DATA SECTION
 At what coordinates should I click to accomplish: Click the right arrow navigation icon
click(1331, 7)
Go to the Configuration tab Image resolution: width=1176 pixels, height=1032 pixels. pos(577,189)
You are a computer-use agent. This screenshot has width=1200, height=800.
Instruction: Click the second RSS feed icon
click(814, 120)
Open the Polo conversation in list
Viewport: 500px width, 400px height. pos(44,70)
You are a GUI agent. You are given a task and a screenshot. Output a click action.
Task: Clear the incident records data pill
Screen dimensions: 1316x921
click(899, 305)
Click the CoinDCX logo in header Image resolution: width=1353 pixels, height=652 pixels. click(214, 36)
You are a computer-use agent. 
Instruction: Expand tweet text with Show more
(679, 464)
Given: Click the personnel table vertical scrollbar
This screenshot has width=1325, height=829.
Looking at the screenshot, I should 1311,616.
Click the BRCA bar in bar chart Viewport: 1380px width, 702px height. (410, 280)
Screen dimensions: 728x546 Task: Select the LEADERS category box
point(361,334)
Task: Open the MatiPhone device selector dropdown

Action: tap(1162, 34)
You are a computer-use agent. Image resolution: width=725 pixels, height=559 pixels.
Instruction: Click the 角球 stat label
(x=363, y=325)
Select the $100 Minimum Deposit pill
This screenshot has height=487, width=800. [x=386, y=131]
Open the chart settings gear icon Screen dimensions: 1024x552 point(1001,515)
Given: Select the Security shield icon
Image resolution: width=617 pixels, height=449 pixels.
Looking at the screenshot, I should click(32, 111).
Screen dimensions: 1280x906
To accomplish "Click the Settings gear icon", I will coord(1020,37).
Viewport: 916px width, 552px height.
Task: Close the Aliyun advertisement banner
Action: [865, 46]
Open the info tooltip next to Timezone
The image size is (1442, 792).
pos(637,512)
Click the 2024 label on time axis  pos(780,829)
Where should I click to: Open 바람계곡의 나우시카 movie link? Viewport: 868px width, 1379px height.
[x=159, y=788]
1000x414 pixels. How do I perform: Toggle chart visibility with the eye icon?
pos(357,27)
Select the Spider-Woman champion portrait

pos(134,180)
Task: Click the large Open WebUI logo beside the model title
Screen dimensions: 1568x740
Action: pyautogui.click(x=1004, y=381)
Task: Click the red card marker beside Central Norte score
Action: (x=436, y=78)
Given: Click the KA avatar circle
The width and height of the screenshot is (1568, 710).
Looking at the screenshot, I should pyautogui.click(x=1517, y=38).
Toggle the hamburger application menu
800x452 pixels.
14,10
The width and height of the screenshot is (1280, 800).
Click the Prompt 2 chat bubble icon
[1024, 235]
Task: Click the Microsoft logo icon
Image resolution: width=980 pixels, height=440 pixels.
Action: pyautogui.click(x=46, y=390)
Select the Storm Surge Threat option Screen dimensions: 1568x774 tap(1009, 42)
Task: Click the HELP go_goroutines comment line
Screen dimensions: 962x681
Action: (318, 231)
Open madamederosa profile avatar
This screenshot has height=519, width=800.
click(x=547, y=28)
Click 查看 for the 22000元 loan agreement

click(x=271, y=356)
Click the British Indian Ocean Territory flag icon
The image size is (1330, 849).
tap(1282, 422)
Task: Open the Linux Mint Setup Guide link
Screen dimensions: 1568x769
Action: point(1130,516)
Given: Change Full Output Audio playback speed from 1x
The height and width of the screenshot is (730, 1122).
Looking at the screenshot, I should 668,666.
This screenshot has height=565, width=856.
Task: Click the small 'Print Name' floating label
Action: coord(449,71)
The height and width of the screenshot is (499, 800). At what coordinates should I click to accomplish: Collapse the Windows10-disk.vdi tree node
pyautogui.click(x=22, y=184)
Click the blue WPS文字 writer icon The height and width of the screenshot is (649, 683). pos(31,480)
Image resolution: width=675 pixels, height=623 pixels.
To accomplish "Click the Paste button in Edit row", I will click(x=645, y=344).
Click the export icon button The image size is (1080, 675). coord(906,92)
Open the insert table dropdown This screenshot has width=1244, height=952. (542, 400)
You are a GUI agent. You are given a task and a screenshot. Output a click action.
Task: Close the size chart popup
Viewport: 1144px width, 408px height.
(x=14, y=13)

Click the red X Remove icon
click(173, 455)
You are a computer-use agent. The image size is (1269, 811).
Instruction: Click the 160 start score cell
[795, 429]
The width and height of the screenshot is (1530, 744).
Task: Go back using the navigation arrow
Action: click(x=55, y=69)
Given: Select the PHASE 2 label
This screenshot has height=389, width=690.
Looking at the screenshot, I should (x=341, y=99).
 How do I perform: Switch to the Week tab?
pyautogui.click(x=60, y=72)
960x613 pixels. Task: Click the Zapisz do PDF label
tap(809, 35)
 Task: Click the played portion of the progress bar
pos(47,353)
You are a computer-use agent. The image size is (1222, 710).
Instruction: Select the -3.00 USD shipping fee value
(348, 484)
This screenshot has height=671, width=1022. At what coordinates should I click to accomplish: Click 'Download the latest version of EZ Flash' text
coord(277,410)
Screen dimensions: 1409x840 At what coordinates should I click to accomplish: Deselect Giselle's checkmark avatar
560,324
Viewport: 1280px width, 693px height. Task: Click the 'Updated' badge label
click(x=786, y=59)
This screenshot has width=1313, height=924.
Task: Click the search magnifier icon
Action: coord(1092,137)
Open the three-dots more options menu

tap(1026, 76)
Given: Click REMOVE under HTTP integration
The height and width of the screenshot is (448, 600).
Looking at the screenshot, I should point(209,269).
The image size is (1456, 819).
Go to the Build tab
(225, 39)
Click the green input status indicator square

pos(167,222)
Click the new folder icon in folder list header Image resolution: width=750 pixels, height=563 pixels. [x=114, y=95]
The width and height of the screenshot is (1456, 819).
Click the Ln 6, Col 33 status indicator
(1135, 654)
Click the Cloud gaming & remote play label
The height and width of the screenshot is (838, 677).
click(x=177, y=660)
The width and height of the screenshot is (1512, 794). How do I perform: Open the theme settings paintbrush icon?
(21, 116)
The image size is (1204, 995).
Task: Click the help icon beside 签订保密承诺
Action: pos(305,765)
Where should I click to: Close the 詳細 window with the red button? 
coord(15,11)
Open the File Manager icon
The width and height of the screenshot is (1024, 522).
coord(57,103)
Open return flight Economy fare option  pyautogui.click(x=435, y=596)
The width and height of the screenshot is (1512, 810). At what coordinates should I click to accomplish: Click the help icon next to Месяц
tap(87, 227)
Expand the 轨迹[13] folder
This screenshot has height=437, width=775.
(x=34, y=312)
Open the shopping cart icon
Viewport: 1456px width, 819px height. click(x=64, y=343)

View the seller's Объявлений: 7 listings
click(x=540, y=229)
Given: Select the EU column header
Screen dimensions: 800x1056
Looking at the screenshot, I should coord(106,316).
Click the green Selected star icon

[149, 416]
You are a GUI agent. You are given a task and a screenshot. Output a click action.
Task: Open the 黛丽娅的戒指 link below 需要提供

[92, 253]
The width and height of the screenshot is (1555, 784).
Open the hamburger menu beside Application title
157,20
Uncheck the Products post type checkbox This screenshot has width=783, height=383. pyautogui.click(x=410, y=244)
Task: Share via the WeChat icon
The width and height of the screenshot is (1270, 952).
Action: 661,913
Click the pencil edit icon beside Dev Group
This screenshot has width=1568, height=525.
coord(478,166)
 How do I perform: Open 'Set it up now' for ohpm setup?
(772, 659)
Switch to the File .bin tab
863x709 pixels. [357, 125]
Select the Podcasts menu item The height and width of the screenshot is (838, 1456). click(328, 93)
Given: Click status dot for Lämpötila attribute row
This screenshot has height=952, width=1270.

REQUEST
Revise the records above by changing every "gear icon" to "cog icon" and keeping all other text the same.

COMPLETED EXERCISE
 At what coordinates should I click to accomplish: Click the right arrow navigation icon
click(1331, 7)
Go to the Configuration tab Image resolution: width=1176 pixels, height=1032 pixels. pos(577,189)
You are a computer-use agent. This screenshot has width=1200, height=800.
Instruction: Click the second RSS feed icon
click(814, 120)
Open the Polo conversation in list
Viewport: 500px width, 400px height. pos(44,70)
You are a GUI agent. You are given a task and a screenshot. Output a click action.
Task: Clear the incident records data pill
Screen dimensions: 1316x921
click(899, 305)
Click the CoinDCX logo in header Image resolution: width=1353 pixels, height=652 pixels. click(214, 36)
You are a computer-use agent. 
Instruction: Expand tweet text with Show more
(679, 464)
Given: Click the personnel table vertical scrollbar
This screenshot has width=1325, height=829.
Looking at the screenshot, I should 1311,616.
Click the BRCA bar in bar chart Viewport: 1380px width, 702px height. (410, 280)
Screen dimensions: 728x546 Task: Select the LEADERS category box
point(361,334)
Task: Open the MatiPhone device selector dropdown

Action: tap(1162, 34)
You are a computer-use agent. Image resolution: width=725 pixels, height=559 pixels.
Instruction: Click the 角球 stat label
(x=363, y=325)
Select the $100 Minimum Deposit pill
This screenshot has height=487, width=800. [x=386, y=131]
Open the chart settings cog icon Screen dimensions: 1024x552 point(1001,515)
Given: Select the Security shield icon
Image resolution: width=617 pixels, height=449 pixels.
Looking at the screenshot, I should click(32, 111).
Screen dimensions: 1280x906
To accomplish "Click the Settings cog icon", I will coord(1020,37).
Viewport: 916px width, 552px height.
Task: Close the Aliyun advertisement banner
Action: [865, 46]
Open the info tooltip next to Timezone
The image size is (1442, 792).
pos(637,512)
Click the 2024 label on time axis  pos(780,829)
Where should I click to: Open 바람계곡의 나우시카 movie link? Viewport: 868px width, 1379px height.
[x=159, y=788]
1000x414 pixels. How do I perform: Toggle chart visibility with the eye icon?
pos(357,27)
Select the Spider-Woman champion portrait

pos(134,180)
Task: Click the large Open WebUI logo beside the model title
Screen dimensions: 1568x740
Action: pyautogui.click(x=1004, y=381)
Task: Click the red card marker beside Central Norte score
Action: (x=436, y=78)
Given: Click the KA avatar circle
The width and height of the screenshot is (1568, 710).
Looking at the screenshot, I should pyautogui.click(x=1517, y=38).
Toggle the hamburger application menu
800x452 pixels.
14,10
The width and height of the screenshot is (1280, 800).
Click the Prompt 2 chat bubble icon
[1024, 235]
Task: Click the Microsoft logo icon
Image resolution: width=980 pixels, height=440 pixels.
Action: pyautogui.click(x=46, y=390)
Select the Storm Surge Threat option Screen dimensions: 1568x774 tap(1009, 42)
Task: Click the HELP go_goroutines comment line
Screen dimensions: 962x681
Action: (318, 231)
Open madamederosa profile avatar
This screenshot has height=519, width=800.
click(x=547, y=28)
Click 查看 for the 22000元 loan agreement

click(x=271, y=356)
Click the British Indian Ocean Territory flag icon
The image size is (1330, 849).
tap(1282, 422)
Task: Open the Linux Mint Setup Guide link
Screen dimensions: 1568x769
Action: point(1130,516)
Given: Change Full Output Audio playback speed from 1x
The height and width of the screenshot is (730, 1122).
Looking at the screenshot, I should 668,666.
This screenshot has height=565, width=856.
Task: Click the small 'Print Name' floating label
Action: coord(449,71)
The height and width of the screenshot is (499, 800). At what coordinates should I click to accomplish: Collapse the Windows10-disk.vdi tree node
pyautogui.click(x=22, y=184)
Click the blue WPS文字 writer icon The height and width of the screenshot is (649, 683). pos(31,480)
Image resolution: width=675 pixels, height=623 pixels.
To accomplish "Click the Paste button in Edit row", I will click(x=645, y=344).
Click the export icon button The image size is (1080, 675). coord(906,92)
Open the insert table dropdown This screenshot has width=1244, height=952. (542, 400)
You are a GUI agent. You are given a task and a screenshot. Output a click action.
Task: Close the size chart popup
Viewport: 1144px width, 408px height.
(x=14, y=13)

Click the red X Remove icon
click(173, 455)
You are a computer-use agent. The image size is (1269, 811).
Instruction: Click the 160 start score cell
[795, 429]
The width and height of the screenshot is (1530, 744).
Task: Go back using the navigation arrow
Action: click(x=55, y=69)
Given: Select the PHASE 2 label
This screenshot has height=389, width=690.
Looking at the screenshot, I should (x=341, y=99).
 How do I perform: Switch to the Week tab?
pyautogui.click(x=60, y=72)
960x613 pixels. Task: Click the Zapisz do PDF label
tap(809, 35)
 Task: Click the played portion of the progress bar
pos(47,353)
You are a computer-use agent. The image size is (1222, 710).
Instruction: Select the -3.00 USD shipping fee value
(348, 484)
This screenshot has height=671, width=1022. At what coordinates should I click to accomplish: Click 'Download the latest version of EZ Flash' text
coord(277,410)
Screen dimensions: 1409x840 At what coordinates should I click to accomplish: Deselect Giselle's checkmark avatar
560,324
Viewport: 1280px width, 693px height. Task: Click the 'Updated' badge label
click(x=786, y=59)
This screenshot has width=1313, height=924.
Task: Click the search magnifier icon
Action: coord(1092,137)
Open the three-dots more options menu

tap(1026, 76)
Given: Click REMOVE under HTTP integration
The height and width of the screenshot is (448, 600).
Looking at the screenshot, I should point(209,269).
The image size is (1456, 819).
Go to the Build tab
(225, 39)
Click the green input status indicator square

pos(167,222)
Click the new folder icon in folder list header Image resolution: width=750 pixels, height=563 pixels. [x=114, y=95]
The width and height of the screenshot is (1456, 819).
Click the Ln 6, Col 33 status indicator
(1135, 654)
Click the Cloud gaming & remote play label
The height and width of the screenshot is (838, 677).
click(x=177, y=660)
The width and height of the screenshot is (1512, 794). How do I perform: Open the theme settings paintbrush icon?
(21, 116)
The image size is (1204, 995).
Task: Click the help icon beside 签订保密承诺
Action: pos(305,765)
Where should I click to: Close the 詳細 window with the red button? 
coord(15,11)
Open the File Manager icon
The width and height of the screenshot is (1024, 522).
coord(57,103)
Open return flight Economy fare option  pyautogui.click(x=435, y=596)
The width and height of the screenshot is (1512, 810). At what coordinates should I click to accomplish: Click the help icon next to Месяц
tap(87, 227)
Expand the 轨迹[13] folder
This screenshot has height=437, width=775.
(x=34, y=312)
Open the shopping cart icon
Viewport: 1456px width, 819px height. click(x=64, y=343)

View the seller's Объявлений: 7 listings
click(x=540, y=229)
Given: Select the EU column header
Screen dimensions: 800x1056
Looking at the screenshot, I should coord(106,316).
Click the green Selected star icon

[149, 416]
You are a GUI agent. You are given a task and a screenshot. Output a click action.
Task: Open the 黛丽娅的戒指 link below 需要提供

[92, 253]
The width and height of the screenshot is (1555, 784).
Open the hamburger menu beside Application title
157,20
Uncheck the Products post type checkbox This screenshot has width=783, height=383. pyautogui.click(x=410, y=244)
Task: Share via the WeChat icon
The width and height of the screenshot is (1270, 952).
Action: 661,913
Click the pencil edit icon beside Dev Group
This screenshot has width=1568, height=525.
coord(478,166)
 How do I perform: Open 'Set it up now' for ohpm setup?
(772, 659)
Switch to the File .bin tab
863x709 pixels. [357, 125]
Select the Podcasts menu item The height and width of the screenshot is (838, 1456). click(328, 93)
Given: Click status dot for Lämpötila attribute row
This screenshot has height=952, width=1270.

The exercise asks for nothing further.